On October 16, 2025, the Food and Drug Administration (FDA) unveiled the first group of nine voucher recipients under the Commissioner’s National Priority Voucher (CNPV) pilot program, a program announced by the agency earlier this year that provides a path for accelerated drug review for companies supporting national interests as determined by the Commissioner. The identified areas of priority by the agency include meeting large unmet medical needs, bolstering domestic manufacturing and increasing the affordability of medicines for American patients. As previously noted, the new program, which is not defined in statute or regulations, aims to significantly speed up FDA’s standard 10-12 month review timeline to just 1-2 months after filing an application for a drug or biologic. The agency has touted the benefit of recipients of the vouchers receiving enhanced access with FDA review staff and a “team-based review” model.
The nine voucher recipients span sponsors developing treatments related to infertility (Pergoveris), Type I diabetes (Teplizumab), nicotine vaping addiction (Cytisinicline), deafness (DB-OTO), blindness (Cenegermin-bkbj), pancreatic cancer (RMC-6236), and porphyria (Bitopertin). The first cohort announced by the agency also includes sponsors seeking to increase domestic drug manufacturing (ketamine, for general anesthesia, and Augmentin XR, a common antibiotic).
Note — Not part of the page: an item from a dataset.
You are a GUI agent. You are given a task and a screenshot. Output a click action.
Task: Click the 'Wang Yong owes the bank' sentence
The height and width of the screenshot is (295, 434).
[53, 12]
In announcing the first nine sponsors to receive the CNPV the agency reiterated that the awarding of the vouchers does not guarantee any regulatory outcome. The agency also provided additional insight into the CNPV selection process, noting that each drug review division within the agency was charged with nominating a product that they believe meets the stated goals of the program in addition to sponsors having the opportunity to apply for a voucher. While it is not clear how many total CNPVs will be awarded, FDA also noted in its announcement that the agency intends to announce additional CNPV recipients in the coming month, indicating additional vouchers are forthcoming. As with any new program or incentive that has the potential to accelerate drug development and review timelines, the interest in the agency’s implementation of the program will continue as additional details are made available.